Sanctuary Part Two will be shown at TAG Gallery October 6 to October 31st by appointment; look for the online video link to come as well. Sanctuary One will run at LAAA October 30 through December 4th.

If you missed the virtual walk-through of Sanctuary Two earlier in October, look for LA Art Documents video available on YouTube towards the end of the month.

  • Genie Davis; photos: Pam Douglas, TAG Gallery, Shoebox PR

The World is Burning: Susan Lizotte Tells Us through Art

Susan Lizotte is on fire. Her recent landscape paintings that present LA at the edge of apocalypse not only offer images of chaos and climate change, but burn with both beauty and ferocity. Viewed at Start-Up LA in February, her series Los Angeles: A Different Narrative, contains paintings both ominous and graceful, unsettling cautionary tales. 

The events she depicts are visionary – whether they had literally occurred in the moment she painted them, they go beyond the merely imagined to a bolder place of warning; offering a message of stark, raw beauty along with the terror of the possible.

Time has proven their portent. Smoke wafts across a Beverly Hills street; threatens the iconic Chris Burden light sculpture at LACMA, roars behind the Hollywood sign. In one image, an overturned car burns; in another, a lamppost oozes like a snake from the heat.

Rooted in recognizable locations, the looming disasters are visceral and immediate; road signs to a future we should’ve seen, but have instead ignored, as we teeter on beautiful disaster. 

Coupled with her Spring Map series, Lizotte has created richly rewarding work that paint an eerily accurate direction for these times.
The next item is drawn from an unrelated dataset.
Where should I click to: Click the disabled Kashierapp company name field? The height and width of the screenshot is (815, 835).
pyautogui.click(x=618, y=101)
Her current map work, layered and almost ghostly, continues and expands upon and builds upon ideas from an earlier body of map work  first viewed in 2017.
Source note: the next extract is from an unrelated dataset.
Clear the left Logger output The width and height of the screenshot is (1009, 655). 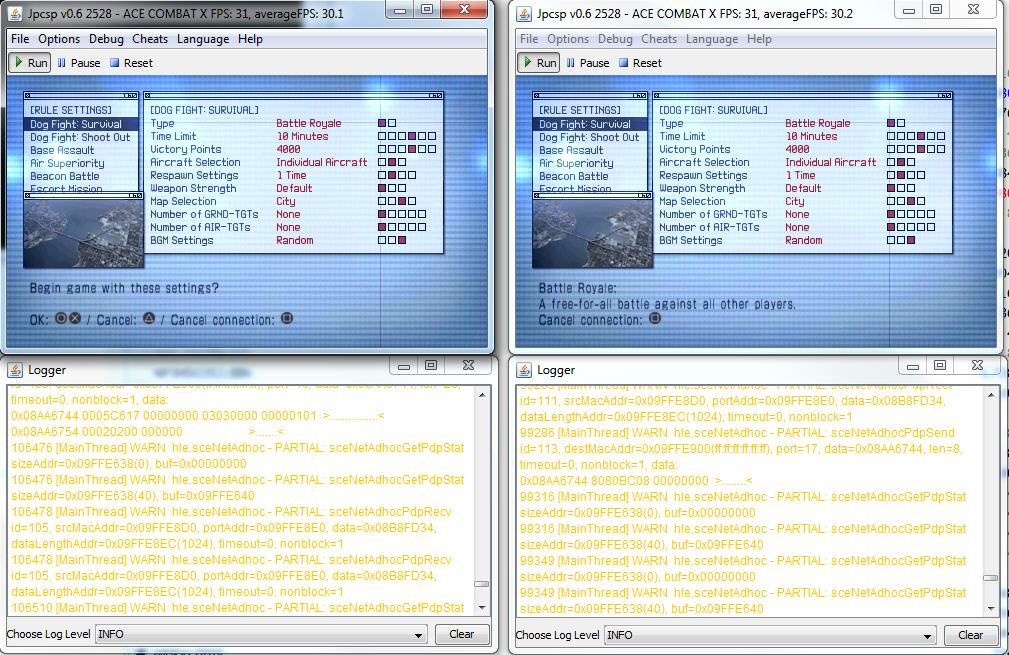(461, 634)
Lizotte says of her latest maps that she is exploring abuse of power, control, image making, and mercury poisoning, among other ideas. Fecund and floral, the lands are also broken. Some resemble a confetti patchwork that could be geographic, representations of disease statistics, representations of a divided land, as with her map of America above.

They evoke the corruption of power and greed that virulently affects the globe today, just as much as it did in the 15th century world that Lizotte has meticulously researched to shape a number of them. The images serve as both treasure hunt and treatise, a deep, soul-aching knowledge revealingly spread out in evocative grids and symbols. 

She describes the series as born from both her “thoughts and dreams;” noting that these paintings are inspired by the quarantine of Covid-19. 

As such, they are a means to juxtapose the 14th century plague with the 21st century pandemic. Using Renaissance maps to speak to the spread of today’s epidemic feels fitting indeed as a way of finding our place in a new and unknown world. 

Lizotte reveals that the geography of these old maps is inaccurate, which is one reason the images feel strange and unsettling. “I’m using this inaccuracy deliberately to convey confusion and disorientation.

 The very inaccuracy of the maps add to a sense of inchoate unease. Splashes of pink and emerald lie like broken jewels against a pale background; symbols of power and borders drawn dismember the natural world. Her Mappa Mundi, above, was inspired, Lizotte says, by Martin Waldseemuller’s 1507 map of the globe which was the first map that included America. She used 12 canvasses, and shaped the same exact measurements of the original from 18 24-inch squares. There are fire-breathing dragons, falling plains, and cast off broken flowers; the debris of the world colliding.

In both her current and earlier (above) body of map work, her vivid palette compels, creating a sense of urgency in the images that evokes both ruin and loveliness. 

They serve as elegy to both past and future, a vivid and thought-provoking testimony to human existence. That existence is always linked to the natural world, one not subject to  development and borders.

Rather, nature – our own and that of the earth itself – needs no boundaries, just healing. Lizotte’s work gives viewers the visual language to understand and explore just that.